(Task details)
Update the rows below by replacing each occurrence of "icon" with "button", leaving everything else unchanged.

(Dataset records)
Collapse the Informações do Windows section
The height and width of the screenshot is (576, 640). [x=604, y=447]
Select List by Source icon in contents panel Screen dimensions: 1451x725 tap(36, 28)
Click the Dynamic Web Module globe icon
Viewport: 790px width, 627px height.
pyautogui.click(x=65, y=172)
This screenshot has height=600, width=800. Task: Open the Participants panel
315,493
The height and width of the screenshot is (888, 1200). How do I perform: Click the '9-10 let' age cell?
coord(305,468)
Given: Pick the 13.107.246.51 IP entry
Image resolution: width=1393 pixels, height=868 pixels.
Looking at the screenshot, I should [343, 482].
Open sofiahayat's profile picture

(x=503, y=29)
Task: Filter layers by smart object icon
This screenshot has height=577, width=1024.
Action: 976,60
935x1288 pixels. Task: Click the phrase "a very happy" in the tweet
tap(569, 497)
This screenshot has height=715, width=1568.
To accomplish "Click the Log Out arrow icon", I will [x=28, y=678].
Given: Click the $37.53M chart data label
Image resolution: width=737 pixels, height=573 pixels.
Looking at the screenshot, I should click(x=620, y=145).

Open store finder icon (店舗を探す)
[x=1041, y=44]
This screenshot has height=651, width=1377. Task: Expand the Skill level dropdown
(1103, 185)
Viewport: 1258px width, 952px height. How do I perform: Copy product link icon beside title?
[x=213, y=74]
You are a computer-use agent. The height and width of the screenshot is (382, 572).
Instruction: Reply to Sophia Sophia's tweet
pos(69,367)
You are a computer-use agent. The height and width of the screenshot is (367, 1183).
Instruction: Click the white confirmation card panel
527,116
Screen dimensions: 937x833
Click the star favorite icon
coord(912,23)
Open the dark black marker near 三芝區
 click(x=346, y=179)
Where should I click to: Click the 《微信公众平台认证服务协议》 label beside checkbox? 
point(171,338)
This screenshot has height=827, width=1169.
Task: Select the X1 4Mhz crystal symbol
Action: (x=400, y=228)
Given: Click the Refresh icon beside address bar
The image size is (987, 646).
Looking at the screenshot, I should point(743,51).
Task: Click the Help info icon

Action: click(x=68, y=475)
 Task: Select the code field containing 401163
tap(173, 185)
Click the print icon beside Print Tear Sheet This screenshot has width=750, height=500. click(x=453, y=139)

(Task answer)
Collapse the Informações do Windows section
The height and width of the screenshot is (576, 640). [x=604, y=447]
Select List by Source button in contents panel Screen dimensions: 1451x725 tap(36, 28)
Click the Dynamic Web Module globe button
Viewport: 790px width, 627px height.
pyautogui.click(x=65, y=172)
This screenshot has height=600, width=800. Task: Open the Participants panel
315,493
The height and width of the screenshot is (888, 1200). How do I perform: Click the '9-10 let' age cell?
coord(305,468)
Given: Pick the 13.107.246.51 IP entry
Image resolution: width=1393 pixels, height=868 pixels.
Looking at the screenshot, I should [343, 482].
Open sofiahayat's profile picture

(x=503, y=29)
Task: Filter layers by smart object button
This screenshot has height=577, width=1024.
Action: 976,60
935x1288 pixels. Task: Click the phrase "a very happy" in the tweet
tap(569, 497)
This screenshot has height=715, width=1568.
To accomplish "Click the Log Out arrow button", I will [x=28, y=678].
Given: Click the $37.53M chart data label
Image resolution: width=737 pixels, height=573 pixels.
Looking at the screenshot, I should click(x=620, y=145).

Open store finder button (店舗を探す)
[x=1041, y=44]
This screenshot has height=651, width=1377. Task: Expand the Skill level dropdown
(1103, 185)
Viewport: 1258px width, 952px height. How do I perform: Copy product link button beside title?
[x=213, y=74]
You are a computer-use agent. The height and width of the screenshot is (382, 572).
Instruction: Reply to Sophia Sophia's tweet
pos(69,367)
You are a computer-use agent. The height and width of the screenshot is (367, 1183).
Instruction: Click the white confirmation card panel
527,116
Screen dimensions: 937x833
Click the star favorite button
coord(912,23)
Open the dark black marker near 三芝區
 click(x=346, y=179)
Where should I click to: Click the 《微信公众平台认证服务协议》 label beside checkbox? 
point(171,338)
This screenshot has height=827, width=1169.
Task: Select the X1 4Mhz crystal symbol
Action: (x=400, y=228)
Given: Click the Refresh button beside address bar
The image size is (987, 646).
Looking at the screenshot, I should point(743,51).
Task: Click the Help info button

Action: click(x=68, y=475)
 Task: Select the code field containing 401163
tap(173, 185)
Click the print button beside Print Tear Sheet This screenshot has width=750, height=500. click(x=453, y=139)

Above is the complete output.